Her ne kadar seçim sonuçları yeşil dalgayı ve yeşiller hareketin başarısını göstersede unutulmaması gereken bazı noktalar var. Öncelikle Yeşiller, solun desteği olmasa böylesine bir başarı elde edemezdi. Bu yüzden aslında bazılarının dile getirdiği gibi yeşil-pembe dalgada denebilir. Peki neden kızıl değil de pembe? Aslında bunun cevabını Fransız siyasetinin özelinde değerlendirmek lazım. François Hollande döneminin ekonomik sonuçları sosyalistlere ve solun diğer küçük partilerine olan güveni azalttı ve merkezdeki Yeşilleri daha fazla ön plana çıkardı. Avrupa’da ilkesel olarak seçim sonuçlarından sonra değil de önceden ittifak yapan Yeşiller (İsveç ve İrlanda hariç) Fransa’da da böyle yaptı ve kendi çizgilerine solu daha fazla çekmiş oldular. Unutulmaması gereken ikinci nokta ise seçime katılım oranı. Katılım oranı %40'ın altında kaldı ve bundan sonrasını yorumlamayı biraz daha güçleştirdi.

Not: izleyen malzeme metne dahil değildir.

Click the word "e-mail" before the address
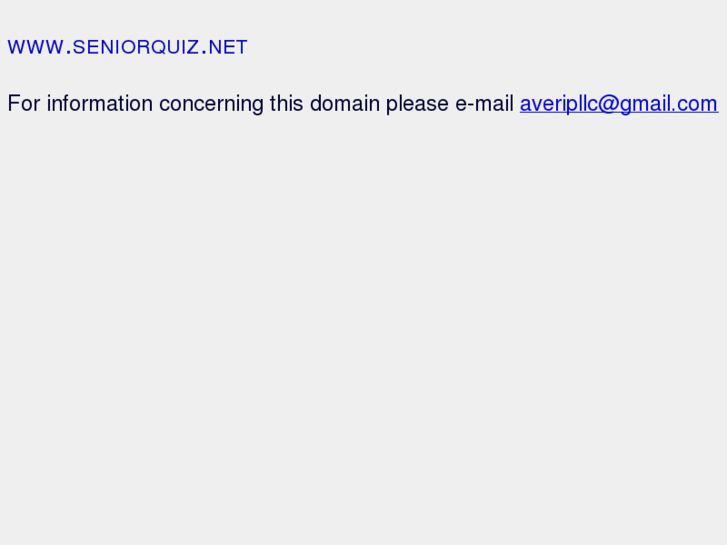Image resolution: width=727 pixels, height=545 pixels. pos(484,104)
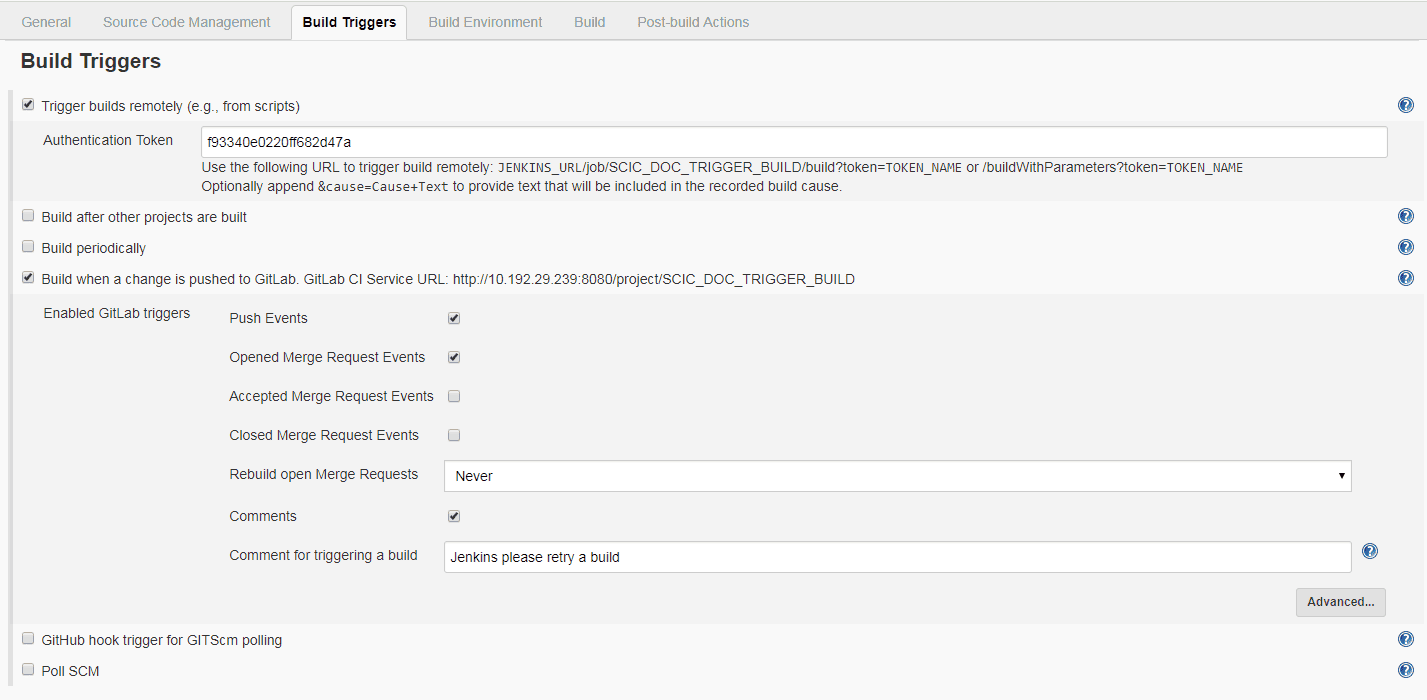Viewport: 1427px width, 700px height.
Task: Open help for Comment for triggering a build
Action: tap(1370, 551)
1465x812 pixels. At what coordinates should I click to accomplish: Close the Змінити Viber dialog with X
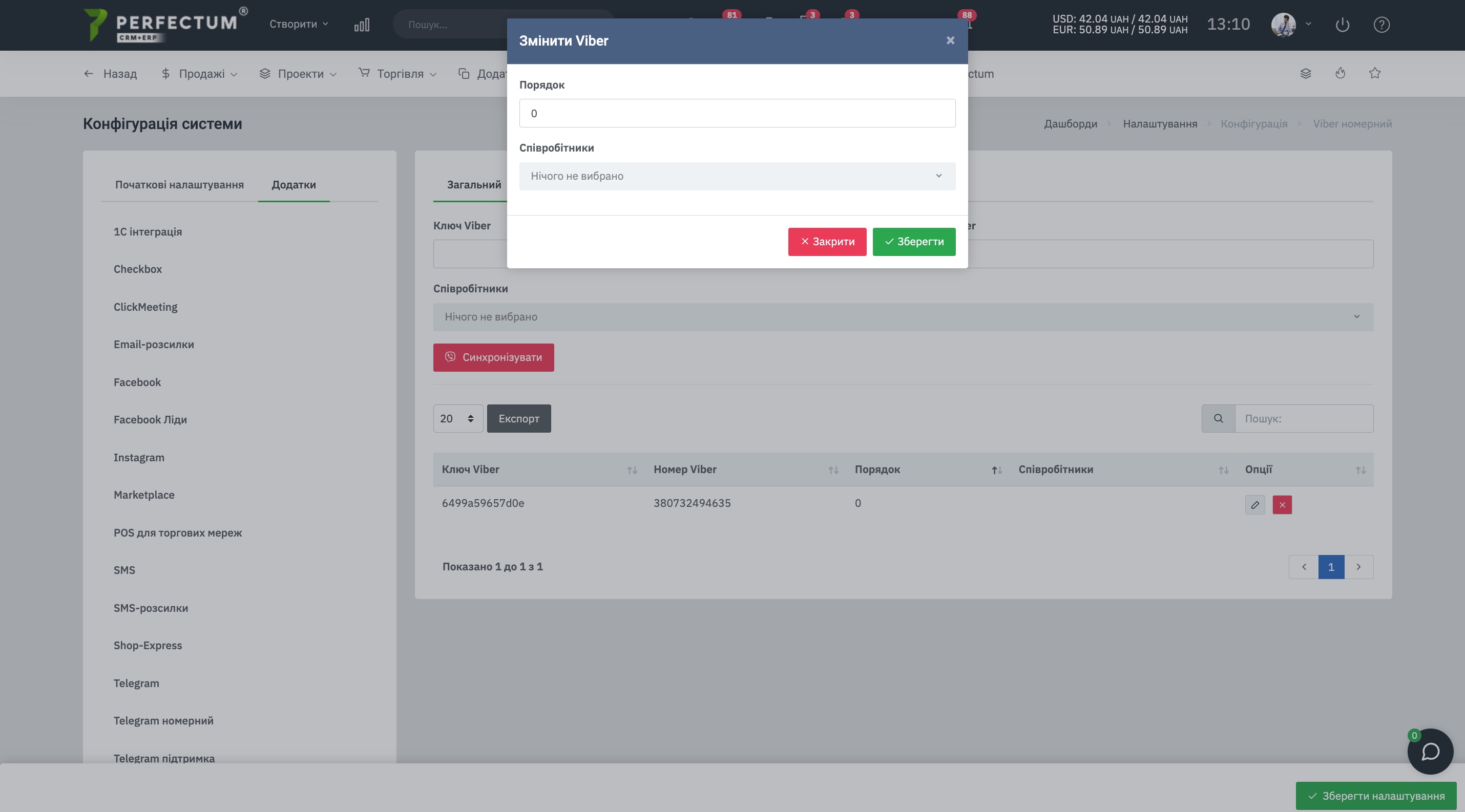point(950,40)
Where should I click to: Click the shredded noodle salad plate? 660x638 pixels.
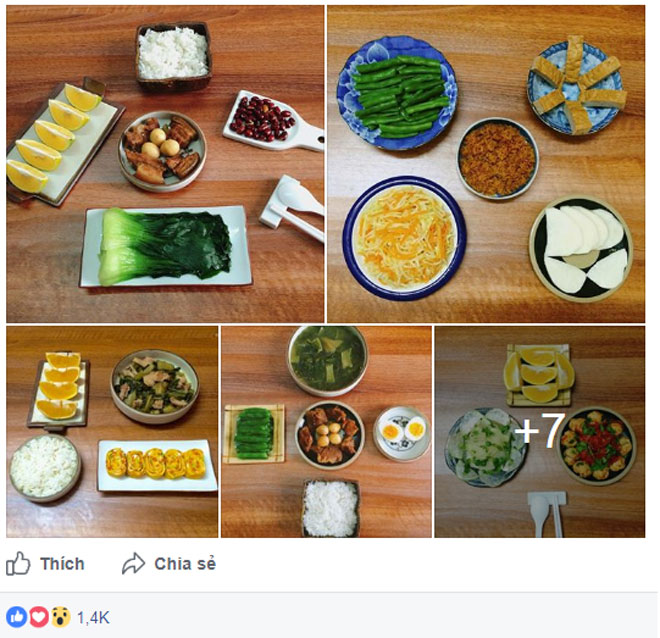(404, 236)
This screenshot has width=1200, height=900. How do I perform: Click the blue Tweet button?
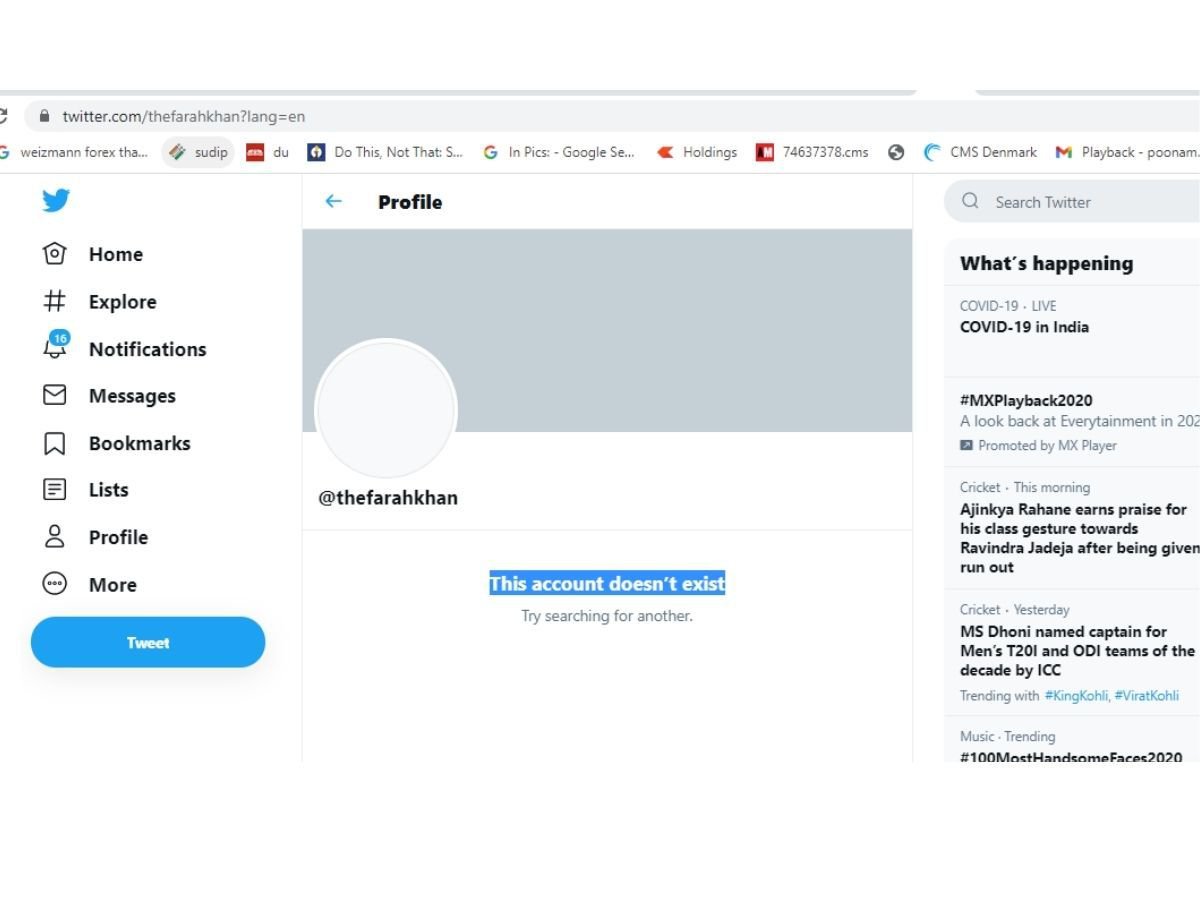pos(148,642)
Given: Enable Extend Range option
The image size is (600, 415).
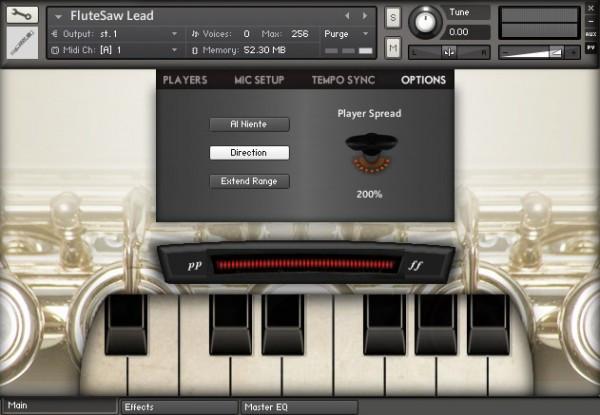Looking at the screenshot, I should click(x=249, y=181).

Bunda pandeminin etkisi büyük. Seçimde Yeşillerin daha mobilize olduğu tahmin ediliyor ve bunda da pandeminin etkisi büyük. Bundan sonra en önemli konu Yeşillerin bu fırsatı nasıl değerlendireceği.
Bu zamana kadar Yeşiller hiçbir ülkede iktidarda tek başına veya koalisyondaki en büyük parti olamadı. Fransa bunu değiştirecekleri ilk yer olabilir mi bilemeyiz ama değişebilecek tek şey bu olmayacak. Elbette Yeşillerin bu yerel seçimdeki başarısı diğer partilerde söylem ve bazı politika değişiklikleri yaratacak. Örneğin, Macron seçimdeki yenilgiyi kabul eden konuşmasını yaparken daha önce Trump’a karşılık vererek söylediği “Make our planet great again!” cümlesini tekrar vurguladı ve ekolojiye daha çok önem vereceklerini söyledi.
Ekolojiye önem verme konusunda Yeşillerin de yapması gereken daha fazla şey var. Bu seçimlere giderken neredeyse en büyük vaatleri bisiklet yollarını arttırmak ve kentteki yeşil alanı çoğaltmaktı. Artık gezegenin insanlar yüzünden geldiği noktada Yeşillerin bu vaatlerden öteye gitmesi gerekli. Daha net bir kapitalizm eleştirisi yapıp insan merkezci politikadan vazgeçmeli, sürdürülebilir kalkınma programlarını yerelde uygulamalı, iklim krizinin yarattığı yerel felaketlerin önlenmesi konusunda hazırlıklarını tamamlamalı, hangi kent olursa olsun su politikası geliştirmeli, hayvancılık endüstrisinin etik ve çevresel boyutlarına karşı yerelde de alternatif yaratmalı ve böylece yeşil politikanın temellerinden olan hayvan özgürlüğü konusunda geç kalınan adımları atmaya başlamalı. Tüm bunlar yapıldıktan sonra sadece Fransa’da değil Avrupa’nın birçok yerinde yeşillerin yükselişi mevcut iklim kriziyle beraber olası gözüküyor.